On August 6, U.S. Border Patrol and U.S. Coast Guard intercepted a human-smuggling ship just offshore Florida near Key Largo, carrying over 300 illegal aliens from Haiti. The ship had run aground in shallow waters.

According to Adam Hoffner, division chief for U.S. Customs and Border Protection’s Miami operations,113 illegals jumped in and swam ashore. Those who made land were taken into Border Patrol custody and then medically screened. The 218 illegal aliens who remained on the smuggling vessel were transferred to U.S. Coast Guard ships and, according to the Miami Herald, will likely be sent back to Haiti.

Chief Patrol Agent Walter N. Slosar said that the incident was being treated as a “national security mission,” and that authorities were still trying to identify the human smugglers among those who had been on board.

Border Patrol Agent Adam Hoffner told NBC News that the smugglers responsible “treat the individuals like a commodity, and the more on the boat, the more money and profit they make.”

Hoffner noted that U.S. Border Patrol has dealt with 16 illegal landings since August 4, resulting in the detention of 263. These Florida encounters do not include maritime interdictions, such as the recent July incidents near Boca Chita Key (where 163 Haitian illegal aliens were stopped and repatriated) and off Delray Beach (where 32 Haitian illegal aliens were prevented from making land).

Over 800 Haitians have landed illegally in the Florida Keys so far this year, while 2,953 Haitian migrants have been interdicted at sea since October 2021.

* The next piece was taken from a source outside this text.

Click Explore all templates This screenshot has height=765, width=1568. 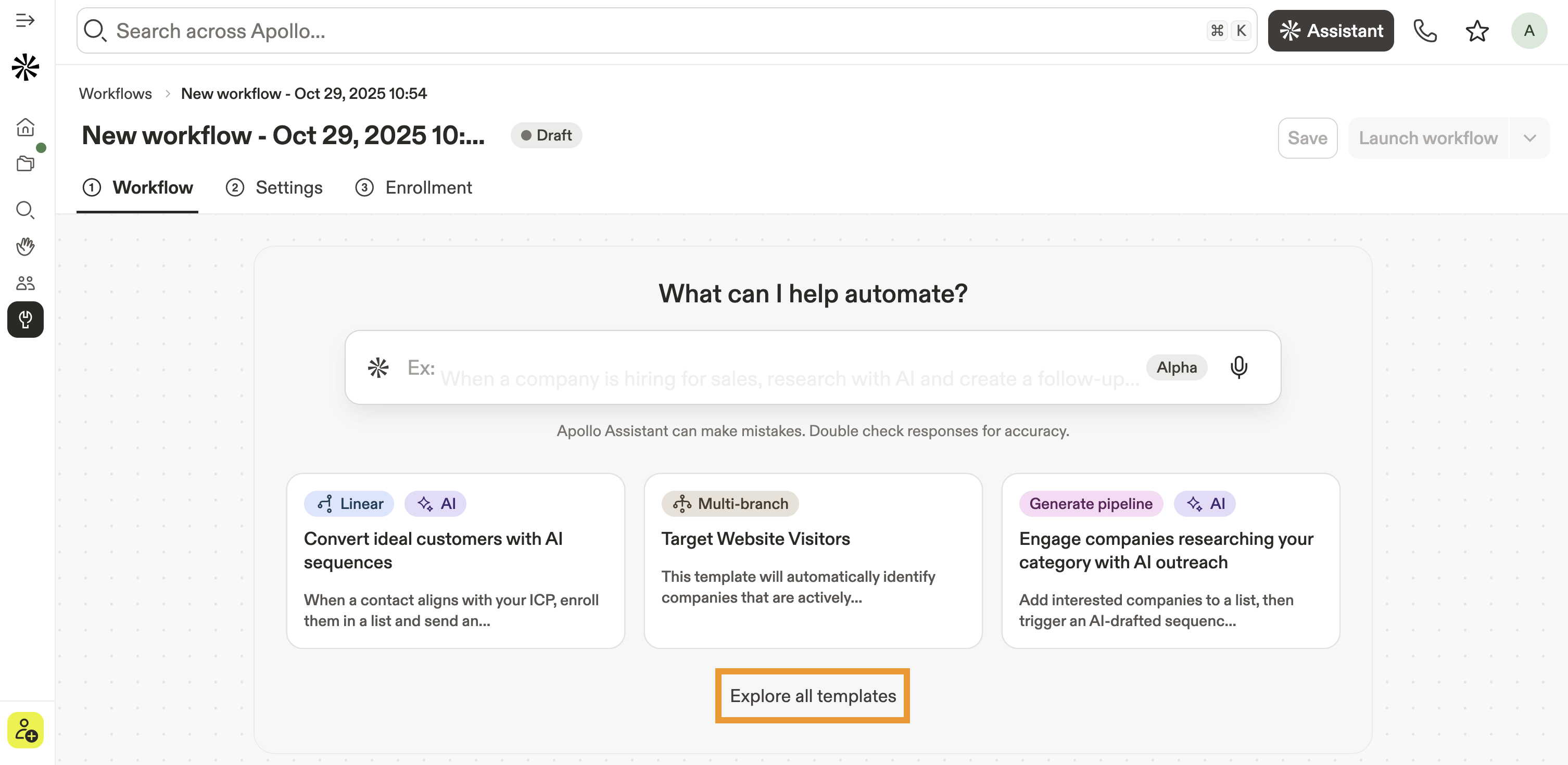pyautogui.click(x=812, y=696)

There have been numerous incidents like these since the Biden administration released thousands of Haitian illegal immigrants — previously housed at the encampment Del Rio, Texas — into the U.S. interior, despite claims that it would expel them from the country. The administration did, however, expel 4,000 Haitians on 36 deportation flights in May.

The assassination of Haiti’s president Jovenel Mo?se has made the Caribbean nation more volatile, which may prompt more U.S.-bound migration.